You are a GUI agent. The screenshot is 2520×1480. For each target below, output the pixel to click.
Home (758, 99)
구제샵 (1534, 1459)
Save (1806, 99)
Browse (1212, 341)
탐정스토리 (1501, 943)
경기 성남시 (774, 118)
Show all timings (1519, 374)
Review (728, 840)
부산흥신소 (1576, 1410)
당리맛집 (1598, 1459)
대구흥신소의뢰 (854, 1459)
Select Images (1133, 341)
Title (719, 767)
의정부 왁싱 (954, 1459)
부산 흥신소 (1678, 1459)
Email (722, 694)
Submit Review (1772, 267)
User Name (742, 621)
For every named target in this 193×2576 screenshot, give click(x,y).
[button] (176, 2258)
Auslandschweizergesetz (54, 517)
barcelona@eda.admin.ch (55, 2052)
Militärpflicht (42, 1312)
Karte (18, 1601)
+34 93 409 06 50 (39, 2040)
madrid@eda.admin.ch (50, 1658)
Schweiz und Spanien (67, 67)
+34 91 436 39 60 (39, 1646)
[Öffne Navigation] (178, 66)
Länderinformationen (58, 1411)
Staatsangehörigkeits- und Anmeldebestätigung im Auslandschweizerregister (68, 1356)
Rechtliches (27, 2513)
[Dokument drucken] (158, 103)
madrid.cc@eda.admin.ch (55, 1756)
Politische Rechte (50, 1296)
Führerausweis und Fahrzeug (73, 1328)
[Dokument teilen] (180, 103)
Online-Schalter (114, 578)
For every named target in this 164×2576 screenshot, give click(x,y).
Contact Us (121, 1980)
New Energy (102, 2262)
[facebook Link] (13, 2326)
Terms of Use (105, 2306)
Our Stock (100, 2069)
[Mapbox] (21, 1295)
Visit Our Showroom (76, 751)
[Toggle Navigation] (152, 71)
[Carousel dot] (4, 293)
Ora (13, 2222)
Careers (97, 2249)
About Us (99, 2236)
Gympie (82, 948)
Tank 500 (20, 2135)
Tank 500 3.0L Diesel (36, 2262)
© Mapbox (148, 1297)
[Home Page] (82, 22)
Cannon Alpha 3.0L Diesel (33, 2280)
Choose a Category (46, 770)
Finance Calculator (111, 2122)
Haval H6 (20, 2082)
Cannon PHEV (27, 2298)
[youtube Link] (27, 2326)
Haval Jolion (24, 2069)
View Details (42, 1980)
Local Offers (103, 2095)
☆ ☆ ☆ ☆ ☆
Exercise =>
Type out the listing again with nothing changed.

Result of this exercise =>
You are a GUI agent. The screenshot is 2520×1480. For each target below, output the pixel to click.
Home (758, 99)
구제샵 (1534, 1459)
Save (1806, 99)
Browse (1212, 341)
탐정스토리 (1501, 943)
경기 성남시 (774, 118)
Show all timings (1519, 374)
Review (728, 840)
부산흥신소 (1576, 1410)
당리맛집 (1598, 1459)
대구흥신소의뢰 (854, 1459)
Select Images (1133, 341)
Title (719, 767)
의정부 왁싱 (954, 1459)
부산 흥신소 (1678, 1459)
Email (722, 694)
Submit Review (1772, 267)
User Name (742, 621)
For every named target in this 193×2576 screenshot, give click(x,y).
[button] (176, 2258)
Auslandschweizergesetz (54, 517)
barcelona@eda.admin.ch (55, 2052)
Militärpflicht (42, 1312)
Karte (18, 1601)
+34 93 409 06 50 (39, 2040)
madrid@eda.admin.ch (50, 1658)
Schweiz und Spanien (67, 67)
+34 91 436 39 60 (39, 1646)
[Öffne Navigation] (178, 66)
Länderinformationen (58, 1411)
Staatsangehörigkeits- und Anmeldebestätigung im Auslandschweizerregister (68, 1356)
Rechtliches (27, 2513)
[Dokument drucken] (158, 103)
madrid.cc@eda.admin.ch (55, 1756)
Politische Rechte (50, 1296)
Führerausweis und Fahrzeug (73, 1328)
[Dokument teilen] (180, 103)
Online-Schalter (114, 578)
For every named target in this 164×2576 screenshot, give click(x,y).
Contact Us (121, 1980)
New Energy (102, 2262)
[facebook Link] (13, 2326)
Terms of Use (105, 2306)
Our Stock (100, 2069)
[Mapbox] (21, 1295)
Visit Our Showroom (76, 751)
[Toggle Navigation] (152, 71)
[Carousel dot] (4, 293)
Ora (13, 2222)
Careers (97, 2249)
About Us (99, 2236)
Gympie (82, 948)
Tank 500 (20, 2135)
Tank 500 3.0L Diesel (36, 2262)
© Mapbox (148, 1297)
[Home Page] (82, 22)
Cannon Alpha 3.0L Diesel (33, 2280)
Choose a Category (46, 770)
Finance Calculator (111, 2122)
Haval H6 (20, 2082)
Cannon PHEV (27, 2298)
[youtube Link] (27, 2326)
Haval Jolion (24, 2069)
View Details (42, 1980)
Local Offers (103, 2095)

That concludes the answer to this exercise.